Search code examples
javascriptnode.jsmongodbaggregation-frameworkmongoskin

What's wrong with this mongoskin aggregation command?


I have a mongodb/mongoskin aggregation request as follows:

db.collection(customerTable + '_earnedinfluencers').aggregate([
    {
        $group: {
            _id: '$user',
            name: '', // to be filled separately
            username: '', // to be filled separately 
            picture: '', // to be filled separately
            city: '', // to be filled separately
            kids: { $sum: '$kids' },
            revenue: { $sum: '$dayIncome' },
            kidsRevRatio: { $divide: [ { $sum: '$kids' }, { $sum: '$dayIncome' } ] }
        }, 

        $match: {
            richness: { $gte: variable1 },
            kids: { $lt: variable2 },
            hobbies: { $in: ['hobby1', 'hobby2', 'hobby3', 'hobby4'] },
            event: { $in: schoolfestival },
            event: { $ne: 0 }
        },

        $project: {
            _id: 0,
            user: '$_id',
            name: 1,
            username: 1,
            picture: 1,
            city: 1,
            kids: 1,
            revenue: 1,
            kidsRevRatio: 1
        }
    }
], function(err, result) {
    // do something with err and result
});

The above code gives the following error:

Error: {"name":"MongoError","errmsg":"exception: A pipeline stage specification object must contain exactly one field.","code":16435,"ok":0}

I'm new to mongo and db in general, and can't tell what I did wrong.


Solution

  • Your pipeline arguments are unbalanced, each stage is a separate document so you need to wrap each one. But there are also a number of other problems

    db.collection(customerTable + '_earnedinfluencers').aggregate([
    
        { $match: {
                richness: { $gte: variable1 },
                kids: { $lt: variable2 },
                hobbies: { $in: ['hobby1', 'hobby2', 'hobby3', 'hobby4'] },
                event: { $in: schoolfestival },
        }},
    
        { $group: {
                _id: '$user',
                name: { '$first': '$name' },
                username: { '$first': '$username' },
                picture: { '$first': '$picture' },
                city: { '$first': '$city' }
                kids: { '$sum': '$kids' },
                revenue: { '$sum': '$dayIncome' },
                kidsSum: { '$sum': '$kids' },
        }}, 
    
    
        { $project: {
                _id: 0,
                user: '$_id',
                name: 1,
                username: 1,
                picture: 1,
                city: 1,
                revenue: 1,
                kidsSum: 1,
                kidsRevRatio: { $divide: [ '$kidsSum', '$revenue' ] }
        }}
    ], function(err, result) {
        // do something with err and result
    });
    

    You had the whole pipeline as one document where it in fact requires an array of documents as shown.

    But really you want to $match first in order to filter your results.
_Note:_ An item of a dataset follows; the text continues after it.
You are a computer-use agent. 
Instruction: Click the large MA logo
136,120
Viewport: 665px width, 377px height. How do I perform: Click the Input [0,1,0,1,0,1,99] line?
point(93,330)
If you really want to do some additional matching after a group then you add in an additional match to the pipeline afterwards.

    The $group operation requires that all fields outside of the _id grouping key need to have a "grouping operator" you cannot just get fields back by their own unless they are part of the _id you group on. Typically you want an operator such as $first or otherwise omit them completely.

    Top level grouping operators only, so operations like $divide are not a grouping operator. In order to to do this sort of thing when you are working with one or more $sum results you move this to a later $project using the fields with the calculated values.

    Also operations like project and group, "removes" fields from the pipeline and only preserves those you specifically include. So you cannot specify a field that is not there. This is one reason why the $match comes first as well as that is where you can use an index, and only ever at the start of the pipeline can this be done.

    But for each stage the only fields present will be those mentioned. As a further optimization the "optimizer" will from the start not include any fields present in your document that are not specifically mentioned. So only those referenced in the first match and group stages combined will be included for the rest of the pipline stages, and then possibly filtered down again.